Colossamite was an American math rock band based in Minneapolis, Minnesota. They were one of the most prominent exponents of the genre. 

Colossamite's members included Nick Sakes (vocals, electric guitar), Ed Rodriguez (electric guitar), John Dieterich (electric guitar), and Chad Popple (drum set); the group had no bass player.  All except Sakes were transplanted Wisconsinites.

Like similar groups such as Zeni Geva, Craw, U.S. Maple, or Dazzling Killmen (this last group for which Sakes sang before relocating to Minnesota) Colossamite's music was almost hyperbolically brutal, chaotic, and rhythmically and formally complex.  Rather than relying, as most heavy metal bands, on guitar distortion to produce an intense sound, Colossamite instead often relied on very loud "clean" (undistorted) guitars, played dissonantly, in conjunction with vocals that were screamed rather than sung.  Songs featured jarring shifts in tempo and mood, with the overall sound being extremely raw, heavy and often slow.

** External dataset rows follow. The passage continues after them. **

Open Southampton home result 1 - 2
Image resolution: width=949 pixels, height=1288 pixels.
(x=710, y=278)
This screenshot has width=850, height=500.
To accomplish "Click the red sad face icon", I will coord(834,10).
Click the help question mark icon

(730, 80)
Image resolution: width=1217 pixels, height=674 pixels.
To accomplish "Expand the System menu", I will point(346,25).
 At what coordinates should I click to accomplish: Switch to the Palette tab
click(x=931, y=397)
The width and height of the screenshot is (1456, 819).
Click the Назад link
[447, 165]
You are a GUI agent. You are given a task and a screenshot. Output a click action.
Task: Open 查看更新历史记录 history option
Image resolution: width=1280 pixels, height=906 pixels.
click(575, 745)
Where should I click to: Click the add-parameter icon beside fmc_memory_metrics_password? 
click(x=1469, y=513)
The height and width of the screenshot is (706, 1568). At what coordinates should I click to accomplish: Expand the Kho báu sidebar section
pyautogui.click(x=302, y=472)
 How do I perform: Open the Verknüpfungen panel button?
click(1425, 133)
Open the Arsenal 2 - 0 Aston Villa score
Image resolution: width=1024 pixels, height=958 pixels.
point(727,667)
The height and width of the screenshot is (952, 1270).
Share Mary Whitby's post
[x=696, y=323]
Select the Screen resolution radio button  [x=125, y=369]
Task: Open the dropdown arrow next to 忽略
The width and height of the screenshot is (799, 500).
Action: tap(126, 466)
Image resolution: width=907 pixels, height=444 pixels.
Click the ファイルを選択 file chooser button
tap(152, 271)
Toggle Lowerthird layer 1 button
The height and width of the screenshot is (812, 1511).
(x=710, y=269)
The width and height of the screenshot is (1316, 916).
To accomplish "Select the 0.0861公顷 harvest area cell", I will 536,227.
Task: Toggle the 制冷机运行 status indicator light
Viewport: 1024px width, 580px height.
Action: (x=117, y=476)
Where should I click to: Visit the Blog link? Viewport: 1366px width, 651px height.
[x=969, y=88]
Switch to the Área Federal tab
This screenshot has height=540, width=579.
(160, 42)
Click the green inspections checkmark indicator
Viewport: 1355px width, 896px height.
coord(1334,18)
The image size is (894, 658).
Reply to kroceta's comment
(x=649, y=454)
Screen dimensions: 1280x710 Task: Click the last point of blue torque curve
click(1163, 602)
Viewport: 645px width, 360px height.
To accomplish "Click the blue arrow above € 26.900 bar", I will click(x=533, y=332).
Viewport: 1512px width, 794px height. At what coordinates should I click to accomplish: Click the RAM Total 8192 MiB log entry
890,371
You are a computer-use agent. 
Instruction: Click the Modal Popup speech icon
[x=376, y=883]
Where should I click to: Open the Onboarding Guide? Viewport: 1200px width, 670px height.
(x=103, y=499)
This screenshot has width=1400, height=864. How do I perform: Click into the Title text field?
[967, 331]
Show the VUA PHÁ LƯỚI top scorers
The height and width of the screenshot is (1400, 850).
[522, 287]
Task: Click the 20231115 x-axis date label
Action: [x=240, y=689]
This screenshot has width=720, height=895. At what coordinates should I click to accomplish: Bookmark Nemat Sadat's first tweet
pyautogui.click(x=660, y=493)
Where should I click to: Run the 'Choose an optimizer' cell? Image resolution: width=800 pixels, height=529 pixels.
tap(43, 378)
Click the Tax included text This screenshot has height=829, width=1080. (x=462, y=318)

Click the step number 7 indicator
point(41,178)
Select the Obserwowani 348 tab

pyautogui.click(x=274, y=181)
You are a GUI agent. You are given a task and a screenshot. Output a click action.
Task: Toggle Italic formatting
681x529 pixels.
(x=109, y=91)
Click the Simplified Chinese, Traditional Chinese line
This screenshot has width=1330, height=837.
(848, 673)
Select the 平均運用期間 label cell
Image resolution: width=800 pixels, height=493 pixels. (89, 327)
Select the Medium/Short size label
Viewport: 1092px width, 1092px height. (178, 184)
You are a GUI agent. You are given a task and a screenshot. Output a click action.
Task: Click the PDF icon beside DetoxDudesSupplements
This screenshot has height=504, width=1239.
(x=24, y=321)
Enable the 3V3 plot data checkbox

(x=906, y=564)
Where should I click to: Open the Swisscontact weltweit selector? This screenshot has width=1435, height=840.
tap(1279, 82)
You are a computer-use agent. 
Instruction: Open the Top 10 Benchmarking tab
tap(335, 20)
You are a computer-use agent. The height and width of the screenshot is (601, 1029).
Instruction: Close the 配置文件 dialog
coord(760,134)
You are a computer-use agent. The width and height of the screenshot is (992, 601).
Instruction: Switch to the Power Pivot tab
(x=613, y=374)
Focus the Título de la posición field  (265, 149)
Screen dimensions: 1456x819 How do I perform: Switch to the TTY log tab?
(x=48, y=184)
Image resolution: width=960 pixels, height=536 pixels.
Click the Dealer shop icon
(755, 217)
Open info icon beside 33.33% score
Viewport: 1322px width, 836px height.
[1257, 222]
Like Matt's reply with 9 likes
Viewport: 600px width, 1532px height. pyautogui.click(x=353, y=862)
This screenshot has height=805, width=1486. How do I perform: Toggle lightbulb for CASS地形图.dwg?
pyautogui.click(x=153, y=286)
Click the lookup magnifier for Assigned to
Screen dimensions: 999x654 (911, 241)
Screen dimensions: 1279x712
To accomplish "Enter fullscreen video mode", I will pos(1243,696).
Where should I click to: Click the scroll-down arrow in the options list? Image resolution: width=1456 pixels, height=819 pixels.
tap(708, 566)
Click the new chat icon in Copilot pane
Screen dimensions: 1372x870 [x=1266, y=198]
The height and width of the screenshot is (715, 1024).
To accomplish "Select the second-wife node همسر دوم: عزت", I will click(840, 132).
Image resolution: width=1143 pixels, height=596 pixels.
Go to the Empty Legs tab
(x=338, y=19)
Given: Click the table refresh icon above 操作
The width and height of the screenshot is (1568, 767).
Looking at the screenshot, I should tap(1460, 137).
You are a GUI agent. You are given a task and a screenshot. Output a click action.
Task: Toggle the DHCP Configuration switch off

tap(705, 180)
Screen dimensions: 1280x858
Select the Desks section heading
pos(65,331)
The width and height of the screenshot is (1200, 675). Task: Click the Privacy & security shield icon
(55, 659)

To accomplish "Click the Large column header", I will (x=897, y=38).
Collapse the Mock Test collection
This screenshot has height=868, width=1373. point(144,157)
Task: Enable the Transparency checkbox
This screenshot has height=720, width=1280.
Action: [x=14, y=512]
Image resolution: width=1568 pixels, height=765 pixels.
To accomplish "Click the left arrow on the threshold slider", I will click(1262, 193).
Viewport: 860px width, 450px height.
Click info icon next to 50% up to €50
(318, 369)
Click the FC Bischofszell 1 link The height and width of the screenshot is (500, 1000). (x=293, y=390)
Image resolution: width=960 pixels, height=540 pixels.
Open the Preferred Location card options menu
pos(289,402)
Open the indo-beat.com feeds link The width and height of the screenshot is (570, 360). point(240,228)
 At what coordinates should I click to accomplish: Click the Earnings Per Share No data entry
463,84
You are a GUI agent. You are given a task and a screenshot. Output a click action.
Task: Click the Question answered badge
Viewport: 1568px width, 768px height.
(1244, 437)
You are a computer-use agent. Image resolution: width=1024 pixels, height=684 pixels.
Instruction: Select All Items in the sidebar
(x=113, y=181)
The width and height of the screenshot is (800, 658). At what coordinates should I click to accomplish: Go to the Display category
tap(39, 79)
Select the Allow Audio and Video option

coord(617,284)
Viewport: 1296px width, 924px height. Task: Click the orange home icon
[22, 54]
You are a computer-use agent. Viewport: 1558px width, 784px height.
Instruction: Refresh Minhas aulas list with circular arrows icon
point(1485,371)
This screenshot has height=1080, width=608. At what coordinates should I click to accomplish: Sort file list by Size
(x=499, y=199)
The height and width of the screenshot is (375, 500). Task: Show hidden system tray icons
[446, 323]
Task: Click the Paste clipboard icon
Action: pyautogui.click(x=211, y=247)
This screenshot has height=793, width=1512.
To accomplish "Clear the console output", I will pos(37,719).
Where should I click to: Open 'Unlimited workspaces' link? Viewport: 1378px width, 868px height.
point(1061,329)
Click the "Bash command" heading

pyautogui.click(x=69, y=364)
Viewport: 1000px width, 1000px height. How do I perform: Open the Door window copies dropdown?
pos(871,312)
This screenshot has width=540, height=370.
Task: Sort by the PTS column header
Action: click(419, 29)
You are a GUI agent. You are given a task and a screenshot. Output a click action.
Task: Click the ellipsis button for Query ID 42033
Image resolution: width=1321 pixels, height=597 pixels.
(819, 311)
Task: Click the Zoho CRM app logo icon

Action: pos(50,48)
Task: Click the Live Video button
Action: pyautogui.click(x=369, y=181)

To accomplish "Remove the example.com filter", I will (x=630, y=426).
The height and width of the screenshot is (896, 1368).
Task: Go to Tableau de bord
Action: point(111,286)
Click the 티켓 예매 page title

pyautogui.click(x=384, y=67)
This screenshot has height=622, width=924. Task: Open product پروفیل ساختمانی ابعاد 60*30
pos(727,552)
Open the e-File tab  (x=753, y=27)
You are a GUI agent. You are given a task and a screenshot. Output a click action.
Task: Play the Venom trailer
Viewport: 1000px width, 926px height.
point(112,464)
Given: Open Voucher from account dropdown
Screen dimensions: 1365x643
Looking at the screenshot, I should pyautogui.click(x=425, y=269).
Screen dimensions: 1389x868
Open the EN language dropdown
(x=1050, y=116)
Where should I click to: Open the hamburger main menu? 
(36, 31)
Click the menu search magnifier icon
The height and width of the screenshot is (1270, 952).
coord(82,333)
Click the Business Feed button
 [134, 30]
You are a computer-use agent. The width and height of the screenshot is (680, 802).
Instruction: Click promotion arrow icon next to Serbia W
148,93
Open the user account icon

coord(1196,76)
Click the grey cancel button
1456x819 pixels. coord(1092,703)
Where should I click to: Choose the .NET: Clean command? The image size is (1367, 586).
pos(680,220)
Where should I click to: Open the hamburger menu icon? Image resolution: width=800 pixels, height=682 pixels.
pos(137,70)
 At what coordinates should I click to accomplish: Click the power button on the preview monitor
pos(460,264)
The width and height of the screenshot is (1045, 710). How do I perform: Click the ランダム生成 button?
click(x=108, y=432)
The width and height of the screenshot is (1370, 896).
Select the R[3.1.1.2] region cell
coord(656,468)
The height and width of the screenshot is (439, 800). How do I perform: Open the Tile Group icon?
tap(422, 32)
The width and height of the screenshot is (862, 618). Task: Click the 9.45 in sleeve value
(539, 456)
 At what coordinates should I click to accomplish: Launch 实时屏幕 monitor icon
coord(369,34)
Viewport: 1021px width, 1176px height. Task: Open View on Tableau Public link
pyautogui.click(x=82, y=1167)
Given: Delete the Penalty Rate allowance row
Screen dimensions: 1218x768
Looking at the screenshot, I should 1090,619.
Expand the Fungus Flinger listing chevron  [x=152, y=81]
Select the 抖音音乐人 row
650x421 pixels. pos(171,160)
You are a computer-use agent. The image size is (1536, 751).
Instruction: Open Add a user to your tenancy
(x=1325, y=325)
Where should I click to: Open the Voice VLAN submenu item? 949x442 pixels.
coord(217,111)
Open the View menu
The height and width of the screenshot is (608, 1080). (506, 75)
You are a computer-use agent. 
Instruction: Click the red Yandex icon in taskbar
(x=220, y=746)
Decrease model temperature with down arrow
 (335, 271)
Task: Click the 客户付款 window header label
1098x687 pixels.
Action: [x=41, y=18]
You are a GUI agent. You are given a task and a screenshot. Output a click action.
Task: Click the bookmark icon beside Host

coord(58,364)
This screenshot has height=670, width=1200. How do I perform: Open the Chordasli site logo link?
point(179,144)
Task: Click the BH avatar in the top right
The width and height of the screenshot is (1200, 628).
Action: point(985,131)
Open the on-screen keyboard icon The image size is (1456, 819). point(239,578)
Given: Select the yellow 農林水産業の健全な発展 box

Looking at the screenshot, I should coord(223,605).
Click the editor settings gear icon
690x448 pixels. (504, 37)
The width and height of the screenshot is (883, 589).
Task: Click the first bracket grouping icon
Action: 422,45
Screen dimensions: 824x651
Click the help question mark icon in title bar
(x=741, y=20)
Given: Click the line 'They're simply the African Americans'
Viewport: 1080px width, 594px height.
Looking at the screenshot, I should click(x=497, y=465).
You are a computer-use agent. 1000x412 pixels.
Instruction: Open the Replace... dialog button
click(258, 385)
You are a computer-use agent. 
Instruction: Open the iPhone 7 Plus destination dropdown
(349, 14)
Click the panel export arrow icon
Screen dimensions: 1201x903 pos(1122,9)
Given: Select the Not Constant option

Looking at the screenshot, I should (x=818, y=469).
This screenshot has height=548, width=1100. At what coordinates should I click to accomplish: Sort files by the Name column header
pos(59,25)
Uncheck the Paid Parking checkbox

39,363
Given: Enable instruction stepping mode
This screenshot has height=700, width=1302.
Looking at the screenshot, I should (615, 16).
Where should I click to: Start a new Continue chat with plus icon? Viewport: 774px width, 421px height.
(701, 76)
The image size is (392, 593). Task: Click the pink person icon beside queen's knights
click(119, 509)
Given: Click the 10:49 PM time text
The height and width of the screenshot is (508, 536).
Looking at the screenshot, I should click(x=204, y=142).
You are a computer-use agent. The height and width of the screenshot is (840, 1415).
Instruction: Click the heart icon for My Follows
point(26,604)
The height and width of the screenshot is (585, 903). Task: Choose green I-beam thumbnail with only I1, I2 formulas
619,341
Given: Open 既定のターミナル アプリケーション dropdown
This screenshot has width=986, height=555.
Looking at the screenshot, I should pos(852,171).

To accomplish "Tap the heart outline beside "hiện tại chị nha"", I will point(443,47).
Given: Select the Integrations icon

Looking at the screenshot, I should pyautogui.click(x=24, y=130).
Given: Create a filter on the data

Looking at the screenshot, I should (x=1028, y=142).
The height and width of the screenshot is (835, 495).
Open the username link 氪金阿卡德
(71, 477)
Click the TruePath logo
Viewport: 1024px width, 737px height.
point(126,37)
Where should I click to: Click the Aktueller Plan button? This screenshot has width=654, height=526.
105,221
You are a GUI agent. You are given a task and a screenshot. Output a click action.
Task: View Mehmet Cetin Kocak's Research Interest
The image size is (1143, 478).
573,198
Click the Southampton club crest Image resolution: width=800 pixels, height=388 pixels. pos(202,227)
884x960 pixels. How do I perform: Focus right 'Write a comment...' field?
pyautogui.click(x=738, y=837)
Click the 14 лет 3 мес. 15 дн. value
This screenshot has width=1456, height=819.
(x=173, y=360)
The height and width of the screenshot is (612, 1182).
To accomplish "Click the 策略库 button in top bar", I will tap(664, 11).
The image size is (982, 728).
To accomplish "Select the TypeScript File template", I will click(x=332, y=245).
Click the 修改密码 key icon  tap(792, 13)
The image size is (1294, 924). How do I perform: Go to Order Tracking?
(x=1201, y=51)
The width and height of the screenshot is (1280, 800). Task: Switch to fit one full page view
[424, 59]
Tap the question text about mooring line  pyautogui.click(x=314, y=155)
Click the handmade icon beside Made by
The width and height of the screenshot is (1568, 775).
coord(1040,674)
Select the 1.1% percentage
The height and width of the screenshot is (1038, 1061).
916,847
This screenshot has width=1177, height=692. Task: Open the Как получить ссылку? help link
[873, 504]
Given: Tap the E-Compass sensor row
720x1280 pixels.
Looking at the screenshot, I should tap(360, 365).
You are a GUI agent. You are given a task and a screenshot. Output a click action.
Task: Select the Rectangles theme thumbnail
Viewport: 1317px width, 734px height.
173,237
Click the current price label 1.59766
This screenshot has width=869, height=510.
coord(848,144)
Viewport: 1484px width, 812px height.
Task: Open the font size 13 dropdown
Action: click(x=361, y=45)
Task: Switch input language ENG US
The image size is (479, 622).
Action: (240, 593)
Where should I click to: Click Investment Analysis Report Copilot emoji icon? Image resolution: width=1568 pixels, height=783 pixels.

Colossamite released three recordings on the Chicago-based Skin Graft Records and one split CD on Italy's Freeland Records.  The group, however, did not last long, perhaps because the extreme and uncompromising nature of its music (as with much contemporary classical music, which incidentally Colossamite's music resembles) was appreciated mainly by a niche audience, thus proving fairly uncommercial.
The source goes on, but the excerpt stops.